**EXERCISE INSTRUCTIONS**
An exact reprint of every record below is required, with the pictures left out.

▶

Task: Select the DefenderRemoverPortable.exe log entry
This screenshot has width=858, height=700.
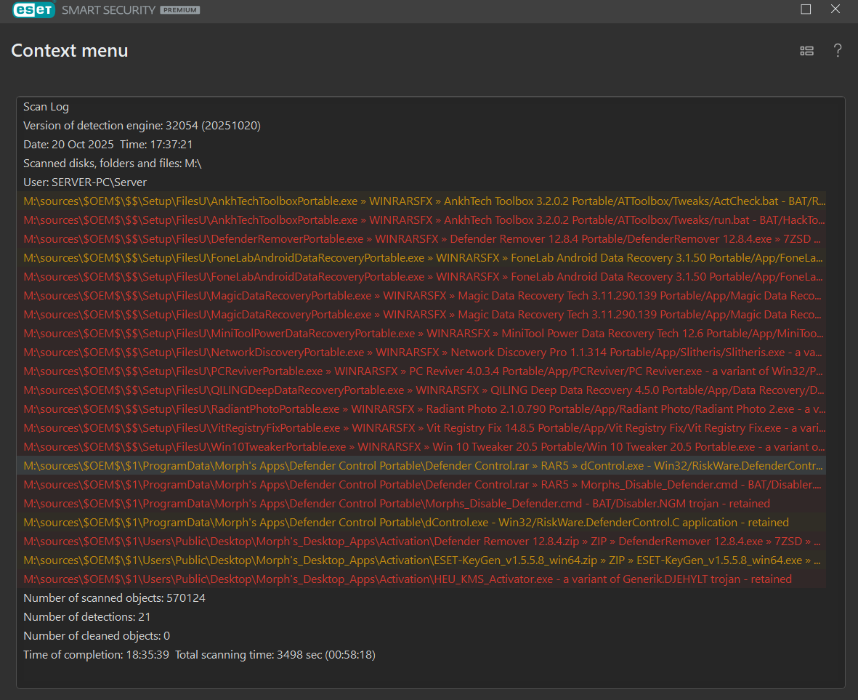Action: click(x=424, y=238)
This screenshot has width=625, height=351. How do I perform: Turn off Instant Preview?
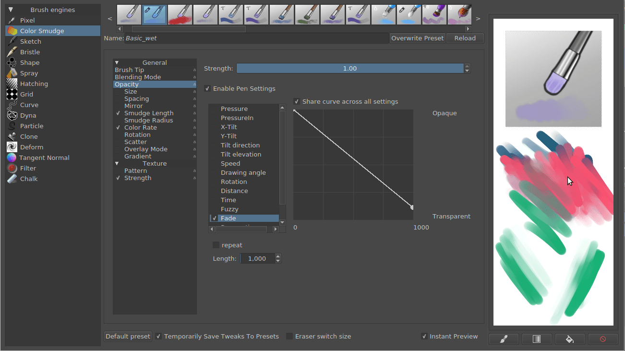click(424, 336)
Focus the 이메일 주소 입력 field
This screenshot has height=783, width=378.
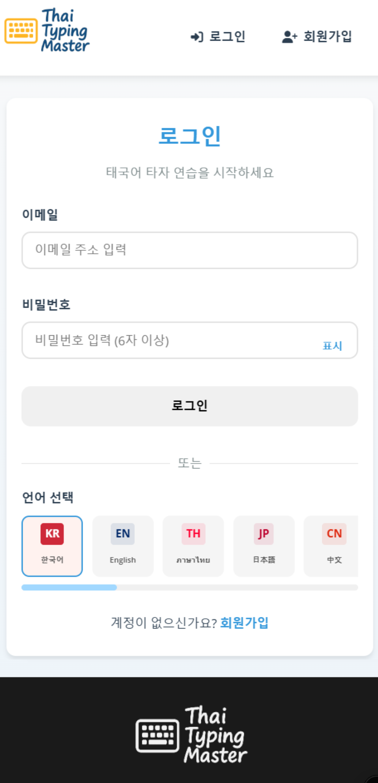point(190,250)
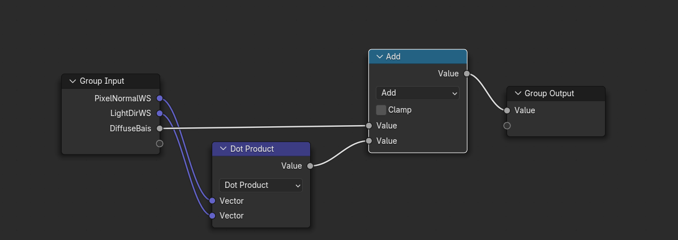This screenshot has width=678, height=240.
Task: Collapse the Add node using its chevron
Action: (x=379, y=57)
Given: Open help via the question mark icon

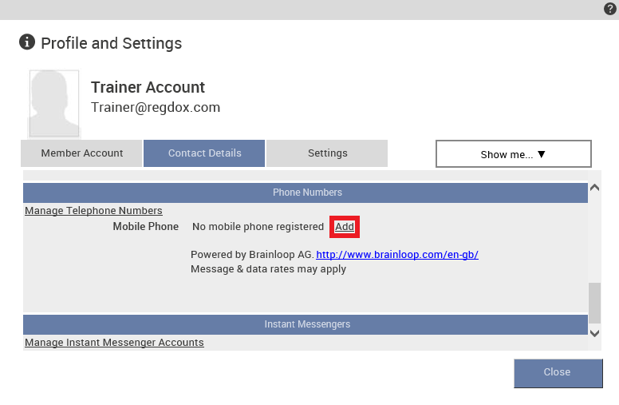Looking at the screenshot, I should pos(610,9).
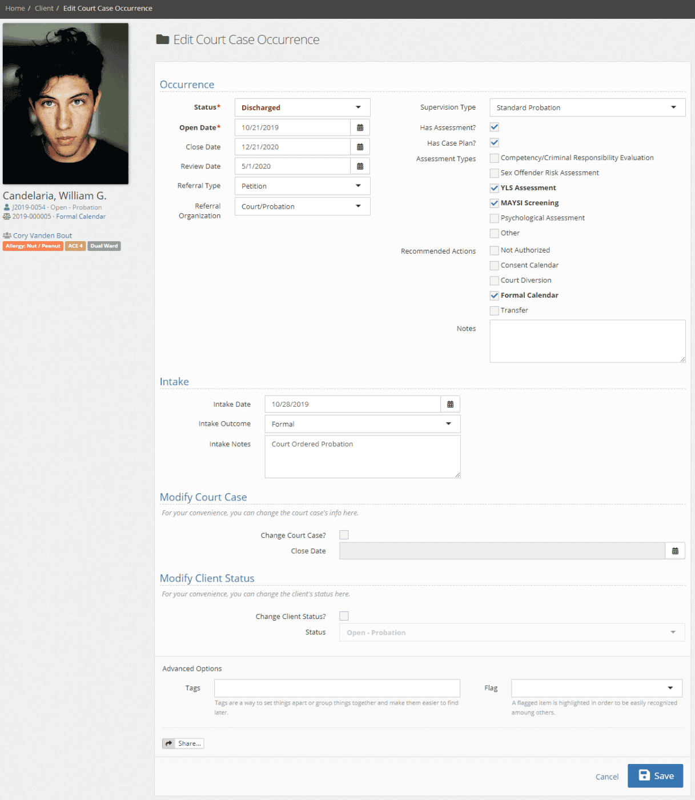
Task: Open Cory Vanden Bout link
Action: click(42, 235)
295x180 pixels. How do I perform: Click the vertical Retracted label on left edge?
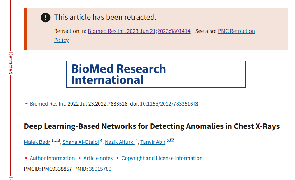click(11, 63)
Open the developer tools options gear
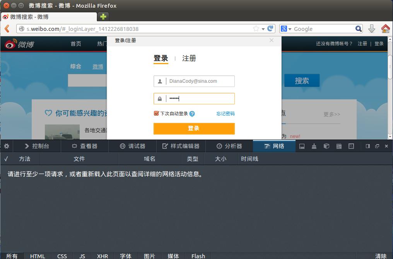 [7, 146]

◀

**WRITTEN ANSWER**
Task: Select the DefenderRemoverPortable.exe log entry
This screenshot has width=858, height=700.
Action: click(x=424, y=238)
This screenshot has width=625, height=351. How do I perform: Turn off Instant Preview?
click(424, 336)
Focus the 이메일 주소 입력 field
This screenshot has height=783, width=378.
point(190,250)
This screenshot has width=678, height=240.
Task: Collapse the Add node using its chevron
Action: (x=379, y=57)
Given: Open help via the question mark icon

Looking at the screenshot, I should pos(610,9).
Task: Open Cory Vanden Bout link
Action: click(42, 235)
295x180 pixels. How do I perform: Click the vertical Retracted label on left edge?
click(11, 63)
Open the developer tools options gear
 [7, 146]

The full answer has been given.